This content is not included in your SAE MOBILUS subscription, or you are not logged in.
Cost Effective BS-VI Solution - A Combined Low Temperature Combustion and Conventional Diesel Combustion Concepts
- Simhachalam Juttu - The Automotive Research Association of India ,
- Sanjeev Gothekar - The Automotive Research Association of India ,
- Neelkanth V Marathe - The Automotive Research Association of India ,
- Nagesh Harishchandra Walke - The Automotive Research Association of India ,
- Subhanker Dev - The Automotive Research Association of India
ISSN: 2641-9637, e-ISSN: 2641-9645
Published January 09, 2019 by SAE International in United States
Citation: Juttu, S., Gothekar, S., Marathe, N., Harishchandra Walke, N. et al., "Cost Effective BS-VI Solution - A Combined Low Temperature Combustion and Conventional Diesel Combustion Concepts," SAE Int. J. Adv. & Curr. Prac. in Mobility 1(1):45-54, 2019, https://doi.org/10.4271/2019-26-0033.
Air pollution in India and also global warming are two major concern in the country. To address this situation, India is moving from BS-IV to BS-VI for on-road applications with 90% reduction in NOx and 50% in PM with limit on particulate number. Also moving to Trem-IV and Trem-V for off-road applications subsequently. It needs higher efficiency after-treatment systems like SCR and DPF to achieve such lower emission levels. Addition of these complex after-treatment system, severely increase the cost of diesel power plant with heavy penalty on fuel economy. Hence, it is challenge to auto industry to reduce the complexity and cost, so that it requires an alternate solution to reduce NOx and PM emissions at source to reduce cost and system complexity. Low Temperature Combustion (LTC) is a potential concept to reduce the NOx and PM emissions simultaneously. LTC concept was experimentally demonstrated on engines of passenger car and light commercial segments, but not much work carried out for heavy duty engines.
The current research work focused on development of LTC concept to reduce both NOx and PM emissions to a required low levels with fuel efficiency improvement so that aftertreatment system cost and complexity will be reduced to a great extent for BS-VI norms. Extensive simulation work carried out in this research for selecting the combustion system including fuel injection system (nozzle configuration, injection pressures and multiple injection), air handling system (air-fuel ratio, EGR%, and swirl) and piston bowl (combustion bowl geometry, compression ratio) suitable to run the engine on both LTC and conventional modes. Engine was built with all modified features and experiments were performed as per BS-VI cycles (WHSC and WHTC).
Experiments carried out over entire engine operating zone with smooth transition between LTC modes in part loads and conventional combustion mode in high load zone.

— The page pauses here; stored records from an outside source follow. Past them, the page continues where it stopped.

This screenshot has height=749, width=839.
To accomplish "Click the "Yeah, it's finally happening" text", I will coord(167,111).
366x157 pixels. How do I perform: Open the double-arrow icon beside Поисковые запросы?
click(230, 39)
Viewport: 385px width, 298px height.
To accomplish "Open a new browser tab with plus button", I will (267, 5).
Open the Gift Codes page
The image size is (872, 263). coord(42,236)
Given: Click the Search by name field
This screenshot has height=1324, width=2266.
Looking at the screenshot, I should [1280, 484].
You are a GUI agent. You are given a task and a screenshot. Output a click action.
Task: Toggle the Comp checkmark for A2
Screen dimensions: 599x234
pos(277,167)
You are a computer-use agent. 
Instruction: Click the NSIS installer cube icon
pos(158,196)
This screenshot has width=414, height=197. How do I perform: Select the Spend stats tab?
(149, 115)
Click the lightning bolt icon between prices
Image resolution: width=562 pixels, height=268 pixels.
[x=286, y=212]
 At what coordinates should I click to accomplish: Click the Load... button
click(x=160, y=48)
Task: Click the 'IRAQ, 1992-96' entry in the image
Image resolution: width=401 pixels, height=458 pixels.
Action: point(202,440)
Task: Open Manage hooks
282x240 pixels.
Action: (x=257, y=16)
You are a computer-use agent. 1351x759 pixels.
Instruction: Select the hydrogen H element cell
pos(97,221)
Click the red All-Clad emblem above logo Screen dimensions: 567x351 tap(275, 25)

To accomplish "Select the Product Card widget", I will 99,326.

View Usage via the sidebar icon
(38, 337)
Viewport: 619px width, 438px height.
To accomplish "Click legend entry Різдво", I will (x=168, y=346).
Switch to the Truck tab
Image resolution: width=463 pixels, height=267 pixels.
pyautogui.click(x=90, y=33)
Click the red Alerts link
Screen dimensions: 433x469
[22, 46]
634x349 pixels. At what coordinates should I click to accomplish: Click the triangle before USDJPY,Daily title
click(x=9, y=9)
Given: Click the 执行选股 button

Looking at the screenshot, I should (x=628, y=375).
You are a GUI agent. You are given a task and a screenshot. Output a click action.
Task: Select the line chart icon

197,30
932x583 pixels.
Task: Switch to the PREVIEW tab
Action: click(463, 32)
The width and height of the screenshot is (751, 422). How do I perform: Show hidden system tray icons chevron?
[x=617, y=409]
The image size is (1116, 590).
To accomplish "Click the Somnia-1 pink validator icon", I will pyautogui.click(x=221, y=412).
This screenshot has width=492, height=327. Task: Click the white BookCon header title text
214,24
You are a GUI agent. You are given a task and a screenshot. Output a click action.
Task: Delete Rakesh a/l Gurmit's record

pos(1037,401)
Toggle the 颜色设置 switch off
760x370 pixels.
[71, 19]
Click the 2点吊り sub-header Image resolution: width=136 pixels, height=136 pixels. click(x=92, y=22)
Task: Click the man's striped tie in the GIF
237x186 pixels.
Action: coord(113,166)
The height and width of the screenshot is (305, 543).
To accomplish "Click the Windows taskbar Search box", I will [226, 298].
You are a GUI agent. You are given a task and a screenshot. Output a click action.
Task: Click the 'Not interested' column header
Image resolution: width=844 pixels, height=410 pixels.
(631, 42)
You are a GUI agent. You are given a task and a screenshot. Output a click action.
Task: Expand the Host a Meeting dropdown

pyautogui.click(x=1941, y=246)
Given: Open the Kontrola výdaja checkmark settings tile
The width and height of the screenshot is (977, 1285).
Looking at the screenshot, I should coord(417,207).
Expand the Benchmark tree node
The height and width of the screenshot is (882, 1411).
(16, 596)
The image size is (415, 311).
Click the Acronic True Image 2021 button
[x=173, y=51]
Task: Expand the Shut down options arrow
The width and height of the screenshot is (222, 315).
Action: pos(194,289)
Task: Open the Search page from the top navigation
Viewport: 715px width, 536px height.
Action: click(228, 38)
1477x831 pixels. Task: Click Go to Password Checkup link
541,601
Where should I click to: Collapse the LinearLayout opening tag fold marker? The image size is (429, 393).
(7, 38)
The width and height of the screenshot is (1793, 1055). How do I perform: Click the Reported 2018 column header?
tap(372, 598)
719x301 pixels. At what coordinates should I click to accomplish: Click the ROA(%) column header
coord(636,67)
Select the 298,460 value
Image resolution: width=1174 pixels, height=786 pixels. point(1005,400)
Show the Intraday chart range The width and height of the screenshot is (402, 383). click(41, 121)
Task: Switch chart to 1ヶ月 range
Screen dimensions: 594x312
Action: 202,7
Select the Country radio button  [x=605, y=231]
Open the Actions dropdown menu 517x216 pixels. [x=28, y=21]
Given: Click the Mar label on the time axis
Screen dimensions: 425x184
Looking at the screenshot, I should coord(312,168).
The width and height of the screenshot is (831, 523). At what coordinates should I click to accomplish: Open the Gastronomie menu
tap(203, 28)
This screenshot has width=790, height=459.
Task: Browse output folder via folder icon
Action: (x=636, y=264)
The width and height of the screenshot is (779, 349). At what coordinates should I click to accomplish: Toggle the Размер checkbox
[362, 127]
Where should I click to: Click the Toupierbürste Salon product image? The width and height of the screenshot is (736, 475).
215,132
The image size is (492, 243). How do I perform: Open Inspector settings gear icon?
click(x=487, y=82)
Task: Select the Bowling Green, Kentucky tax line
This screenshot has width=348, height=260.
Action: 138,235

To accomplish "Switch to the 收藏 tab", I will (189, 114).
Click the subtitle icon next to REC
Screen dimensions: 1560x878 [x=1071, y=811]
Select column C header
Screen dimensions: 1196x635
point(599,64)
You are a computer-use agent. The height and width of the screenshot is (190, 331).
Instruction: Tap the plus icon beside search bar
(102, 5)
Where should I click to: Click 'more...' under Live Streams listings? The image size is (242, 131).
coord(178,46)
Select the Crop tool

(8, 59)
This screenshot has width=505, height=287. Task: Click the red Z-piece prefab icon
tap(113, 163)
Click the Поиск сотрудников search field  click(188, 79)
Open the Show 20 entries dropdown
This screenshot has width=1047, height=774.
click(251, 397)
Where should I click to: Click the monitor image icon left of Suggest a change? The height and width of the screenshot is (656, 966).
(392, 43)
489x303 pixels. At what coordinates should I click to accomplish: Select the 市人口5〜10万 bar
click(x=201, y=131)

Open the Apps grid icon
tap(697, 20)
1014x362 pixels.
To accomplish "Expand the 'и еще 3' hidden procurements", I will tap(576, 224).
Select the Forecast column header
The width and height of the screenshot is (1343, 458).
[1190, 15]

Cycle engine out emissions reduced up to 2.1 g/kWh NOx and ~0.03 g/kWh PM with ~5% overall cycle BSFC improvement in steady state WHSC cycle. Encouraging results have been achieved on transient WHTC cycle also. The lowest BSFC noticed during experiments was close to 191 g/kWh at optimized engine out NOx levels. Utmost important is reduced engine out emissions and improved fuel economy which reduces after-treatment system cost & complexity, operating, maintenance cost and improved field performance with increased regeneration intervals. This result in lower urea and fuel consumption. In summary, LTC is a cost effective solution for BS-VI.